### TASK DIRECTIONS:
Please copy out the listing below in full and exactly.

BEGIN

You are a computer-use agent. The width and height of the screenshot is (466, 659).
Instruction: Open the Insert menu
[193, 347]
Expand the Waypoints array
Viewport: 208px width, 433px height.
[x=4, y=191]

END

### SOLUTION BELOW:
You are a computer-use agent. The width and height of the screenshot is (466, 659).
Instruction: Open the Insert menu
[193, 347]
Expand the Waypoints array
Viewport: 208px width, 433px height.
[x=4, y=191]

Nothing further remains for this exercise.